▶ **PROBLEM TO WORK ON**
Rewrite the data independence text starting with "Suppose we asked" and going on through "a single person.", putting "live performances" in place of "recorded performances".

++++ TEXT SECTION ++++

Data Independence
Suppose you were carrying out a telephone-based survey whose aim is to sample likely voting behavior for an up-coming election. Using an auto-dialing system, you are connected to successive random telephone numbers for land-lines in a particular geographical district. Once you make contact, you ask the survey participants: (1) whether they are eligible and likely to vote in the election, and (2) which candidate they are likely to vote for. You find that most telephone calls are unsuccessful: either no one answers, or the person is unwilling to participate. You are pleased whenever you encounter a cooperative respondent. As you complete your conversation with one person, you hear another voice in the background—it is the respondent’s husband. Eager to recruit another participant, you ask whether it would be possible to speak with the person’s spouse. They agree, and so you are able to collected data from two people rather than just one.
Saavy researchers discourage this sort of behavior. People who live together share many things in common—including attitudes. For married couples, both spouses are likely to share similar political views. Collecting data from two people who live together is much less useful than collecting data from two unrelated people. When collecting data this way, the results will appear more uniform than would occur in a proper representative sample. The data collected from 50 couples is less representative than the data collected from 100 independent people.
All statistical methods used in empirical research assume “independent data.” That is, the analysis methods presume that each datum was collected in a way that avoids undue similarity.
Suppose we asked someone to judge the degree of “expressiveness” in several recorded performances of the same work. If we collected all of our data from a single judge, then our measure of “expressiveness” would really be “Alice’s idea of expressiveness” or “Adam’s idea of expressiveness” rather than “expressiveness.” We may need to recruit many judges in order to increase the representativeness of “expressiveness” judgments. This is the reason why most experiments involve multiple participants rather than relying on a single person.
Now consider the musical stimuli created for such an experiment. Suppose we recruited a single flute player (“Jean-Pierre”), and instructed him to play several renditions with differing degrees of musical expressiveness. Once again, the musical results might be limited. Instead of judging “expressiveness”, our participants would really be judging “expressiveness as produced by Jean-Pierre.”

++++ DATASET RECORDS ++++

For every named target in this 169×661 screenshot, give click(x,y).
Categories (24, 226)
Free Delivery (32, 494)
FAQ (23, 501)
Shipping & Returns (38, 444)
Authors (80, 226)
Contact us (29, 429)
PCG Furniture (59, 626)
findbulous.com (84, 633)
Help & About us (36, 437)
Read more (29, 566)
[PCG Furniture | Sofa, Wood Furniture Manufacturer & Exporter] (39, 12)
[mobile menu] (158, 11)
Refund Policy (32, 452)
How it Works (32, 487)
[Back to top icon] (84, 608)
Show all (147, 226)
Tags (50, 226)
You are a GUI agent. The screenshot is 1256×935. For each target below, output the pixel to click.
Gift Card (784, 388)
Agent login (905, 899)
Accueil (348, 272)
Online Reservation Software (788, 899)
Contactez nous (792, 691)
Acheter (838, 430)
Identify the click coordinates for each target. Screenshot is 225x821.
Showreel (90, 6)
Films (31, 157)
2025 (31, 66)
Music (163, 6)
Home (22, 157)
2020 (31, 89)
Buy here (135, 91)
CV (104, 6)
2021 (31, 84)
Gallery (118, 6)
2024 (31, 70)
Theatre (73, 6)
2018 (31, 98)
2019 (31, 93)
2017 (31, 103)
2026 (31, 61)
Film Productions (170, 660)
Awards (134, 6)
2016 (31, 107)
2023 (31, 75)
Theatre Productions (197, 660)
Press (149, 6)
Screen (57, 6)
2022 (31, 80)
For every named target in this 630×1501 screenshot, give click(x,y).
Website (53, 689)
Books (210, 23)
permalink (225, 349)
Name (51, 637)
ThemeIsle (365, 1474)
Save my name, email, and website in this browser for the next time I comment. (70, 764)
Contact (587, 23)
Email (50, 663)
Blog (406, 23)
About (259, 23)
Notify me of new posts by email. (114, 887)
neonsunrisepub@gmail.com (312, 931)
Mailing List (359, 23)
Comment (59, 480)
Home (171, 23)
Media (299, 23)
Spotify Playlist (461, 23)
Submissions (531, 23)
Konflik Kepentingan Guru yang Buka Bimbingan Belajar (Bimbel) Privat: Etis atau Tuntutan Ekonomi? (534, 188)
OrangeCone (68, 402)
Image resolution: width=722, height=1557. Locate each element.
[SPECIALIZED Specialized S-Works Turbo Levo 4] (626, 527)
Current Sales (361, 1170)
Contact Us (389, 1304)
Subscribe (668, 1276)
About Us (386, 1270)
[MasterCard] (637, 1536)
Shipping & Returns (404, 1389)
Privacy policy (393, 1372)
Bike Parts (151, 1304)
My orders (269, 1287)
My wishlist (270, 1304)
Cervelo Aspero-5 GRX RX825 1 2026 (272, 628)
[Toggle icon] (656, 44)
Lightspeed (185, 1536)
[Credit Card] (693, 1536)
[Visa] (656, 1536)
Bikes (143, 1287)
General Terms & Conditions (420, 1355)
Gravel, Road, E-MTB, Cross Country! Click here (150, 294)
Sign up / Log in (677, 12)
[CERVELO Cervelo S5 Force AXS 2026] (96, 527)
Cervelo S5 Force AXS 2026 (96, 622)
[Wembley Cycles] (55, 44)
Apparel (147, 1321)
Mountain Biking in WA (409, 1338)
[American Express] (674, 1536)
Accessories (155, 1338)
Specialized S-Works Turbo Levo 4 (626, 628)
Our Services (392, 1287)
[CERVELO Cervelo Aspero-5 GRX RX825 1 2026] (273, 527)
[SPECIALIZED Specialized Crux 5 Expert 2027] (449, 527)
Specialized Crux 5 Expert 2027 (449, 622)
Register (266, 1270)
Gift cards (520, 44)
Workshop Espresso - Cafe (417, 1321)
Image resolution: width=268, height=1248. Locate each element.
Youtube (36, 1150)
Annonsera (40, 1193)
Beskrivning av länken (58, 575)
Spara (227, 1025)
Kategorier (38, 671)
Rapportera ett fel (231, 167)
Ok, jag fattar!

++++

▶ **SOLUTION TO THIS TASK**
Suppose we asked someone to judge the degree of “expressiveness” in several live performances of the same work. If we collected all of our data from a single judge, then our measure of “expressiveness” would really be “Alice’s idea of expressiveness” or “Adam’s idea of expressiveness” rather than “expressiveness.” We may need to recruit many judges in order to increase the representativeness of “expressiveness” judgments. This is the reason why most experiments involve multiple participants rather than relying on a single person.